*** Given entries ***

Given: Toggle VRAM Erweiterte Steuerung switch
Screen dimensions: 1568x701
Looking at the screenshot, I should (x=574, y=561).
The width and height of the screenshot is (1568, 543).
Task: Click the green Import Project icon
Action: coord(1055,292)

***

About this task =
Repeat back the data above, exact to the last character.

Result below =
Given: Toggle VRAM Erweiterte Steuerung switch
Screen dimensions: 1568x701
Looking at the screenshot, I should (x=574, y=561).
The width and height of the screenshot is (1568, 543).
Task: Click the green Import Project icon
Action: coord(1055,292)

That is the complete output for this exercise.